What you will do
What's needed is an exact copy of all the data below, without pictures.
================================
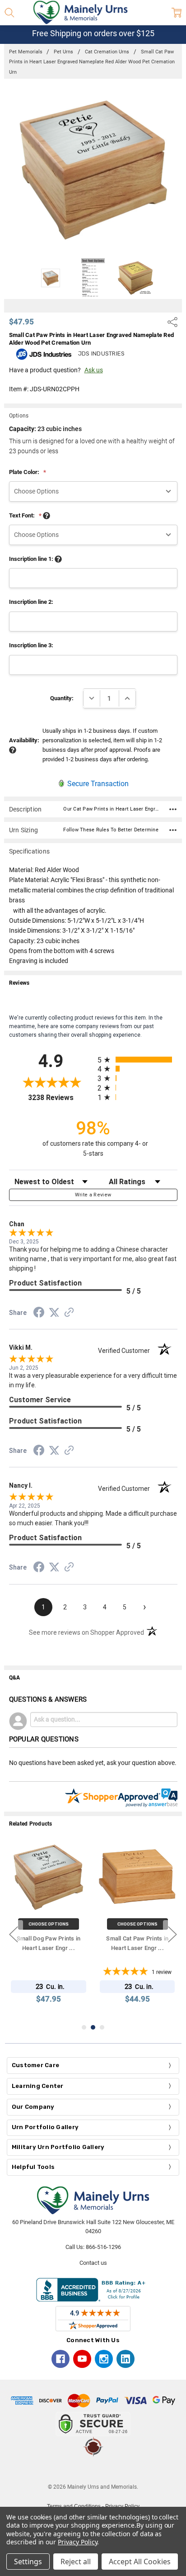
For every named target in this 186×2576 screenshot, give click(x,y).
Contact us (93, 2262)
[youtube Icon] (82, 2359)
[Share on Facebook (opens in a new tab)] (38, 1314)
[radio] (137, 1060)
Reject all (75, 2562)
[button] (93, 2470)
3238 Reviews (60, 1097)
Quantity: (62, 698)
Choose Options (48, 1923)
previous (13, 1934)
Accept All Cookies (140, 2562)
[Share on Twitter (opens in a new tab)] (54, 1313)
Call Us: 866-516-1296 (93, 2247)
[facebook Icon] (60, 2359)
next (172, 1934)
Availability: (24, 740)
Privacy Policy (77, 2542)
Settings (28, 2562)
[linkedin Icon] (125, 2359)
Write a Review (93, 1195)
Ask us (93, 370)
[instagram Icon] (104, 2359)
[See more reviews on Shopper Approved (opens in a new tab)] (69, 1313)
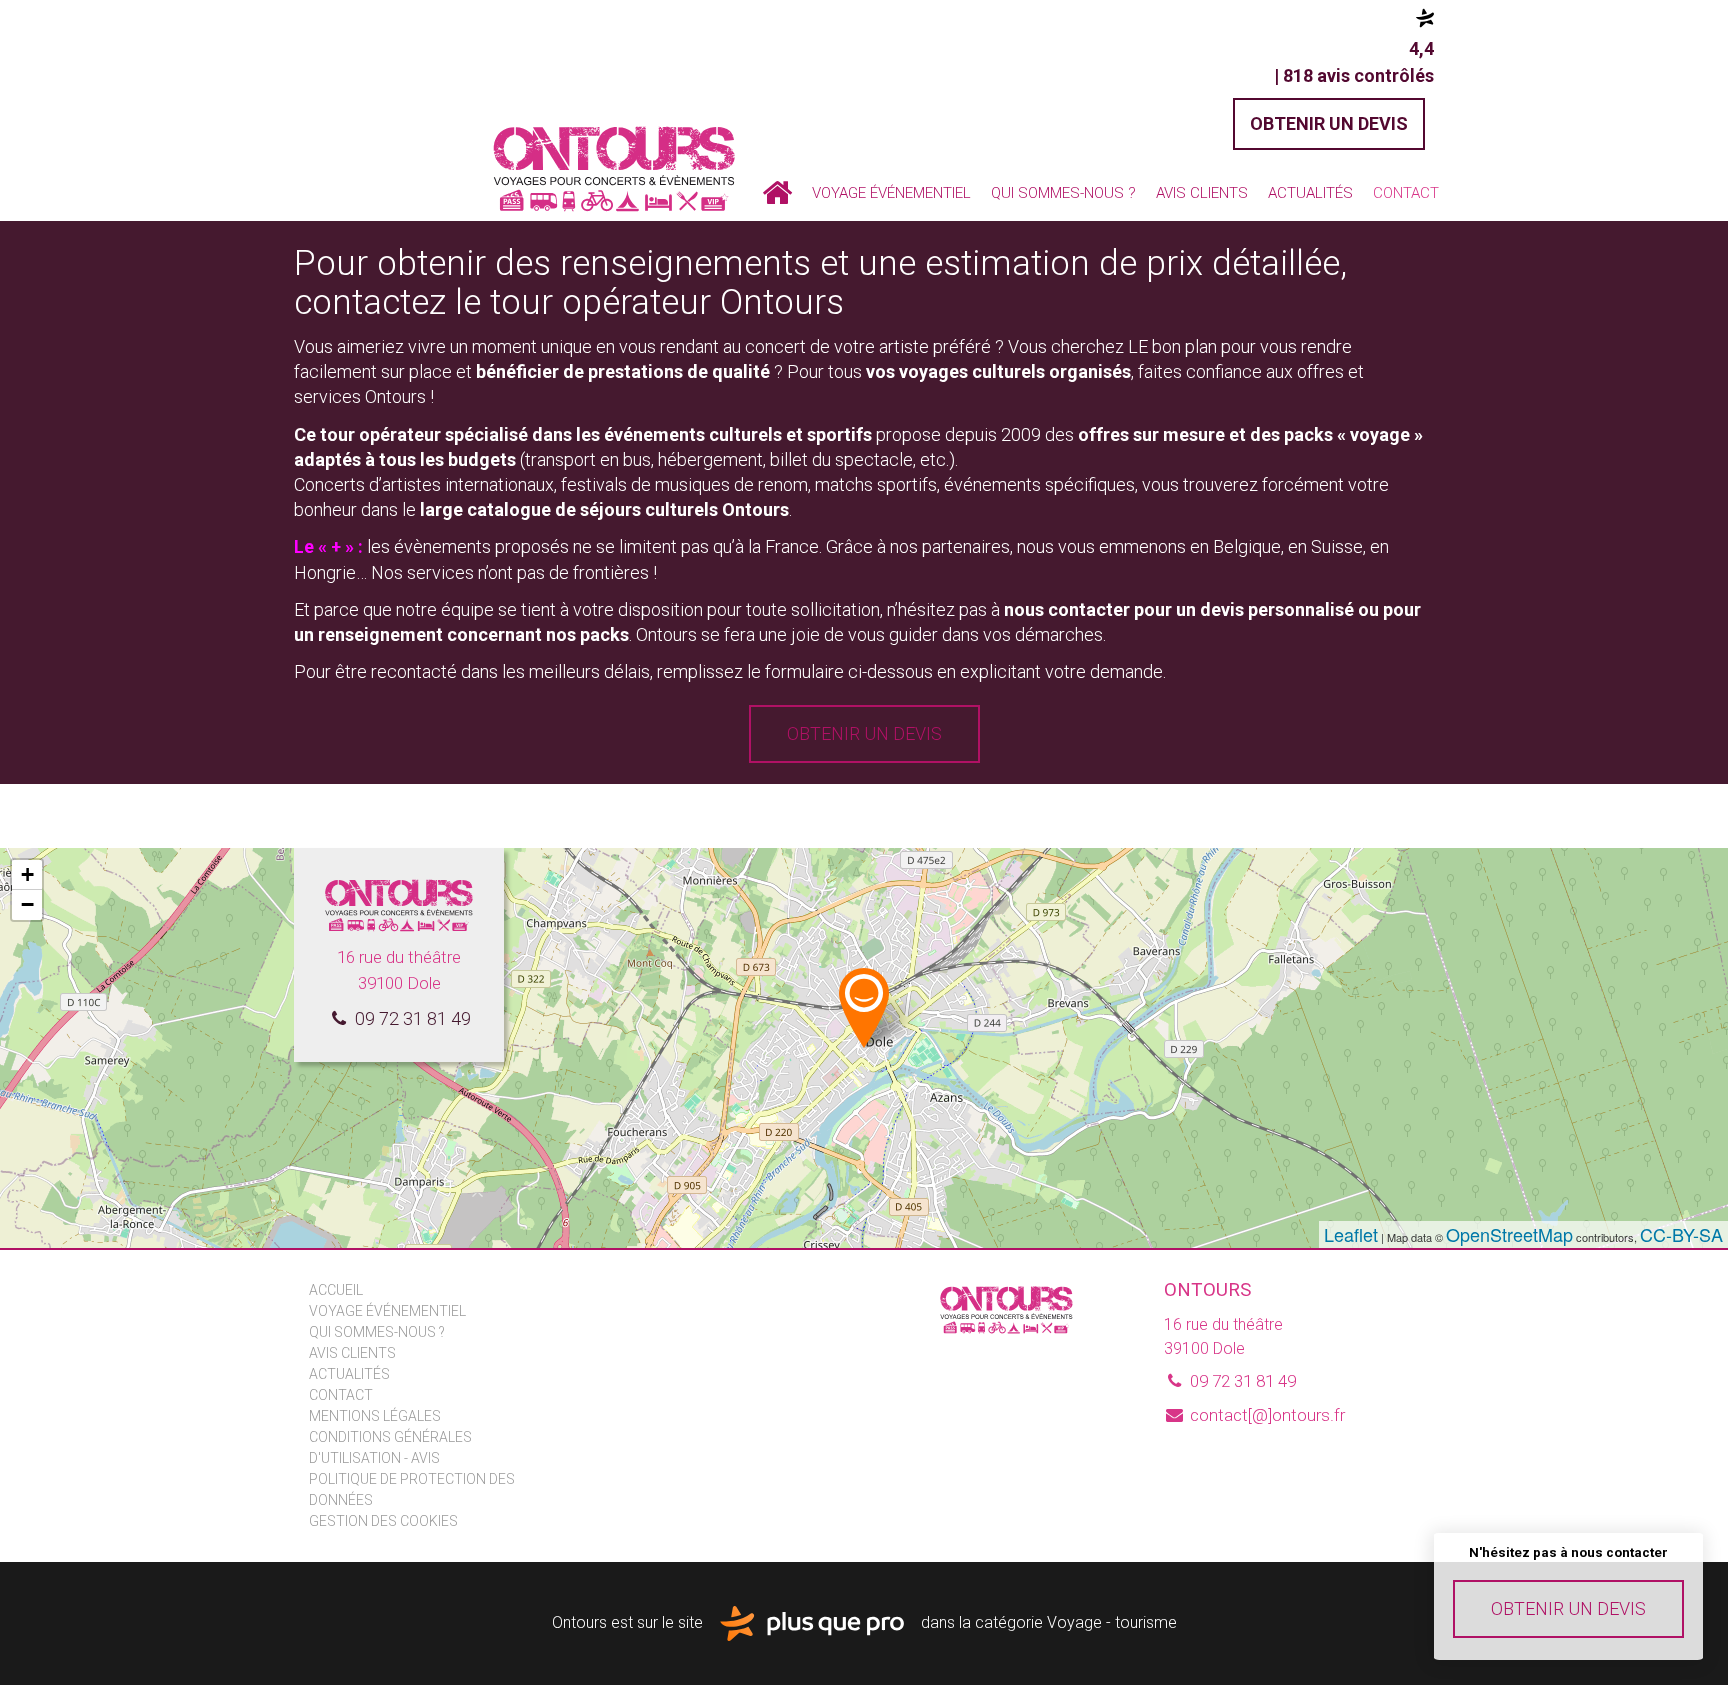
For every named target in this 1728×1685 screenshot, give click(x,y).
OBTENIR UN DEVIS (1329, 123)
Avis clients (1202, 193)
================================
Output
For every named target in this 186×2576 screenshot, give click(x,y).
Contact us (93, 2262)
[youtube Icon] (82, 2359)
[Share on Facebook (opens in a new tab)] (38, 1314)
[radio] (137, 1060)
Reject all (75, 2562)
[button] (93, 2470)
3238 Reviews (60, 1097)
Quantity: (62, 698)
Choose Options (48, 1923)
previous (13, 1934)
Accept All Cookies (140, 2562)
[Share on Twitter (opens in a new tab)] (54, 1313)
Call Us: 866-516-1296 (93, 2247)
[facebook Icon] (60, 2359)
next (172, 1934)
Availability: (24, 740)
Privacy Policy (77, 2542)
Settings (28, 2562)
[linkedin Icon] (125, 2359)
Write a Review (93, 1195)
Ask us (93, 370)
[instagram Icon] (104, 2359)
[See more reviews on Shopper Approved (opens in a new tab)] (69, 1313)
For every named target in this 1728×1685 screenshot, give click(x,y).
OBTENIR UN DEVIS (1329, 123)
Avis clients (1202, 193)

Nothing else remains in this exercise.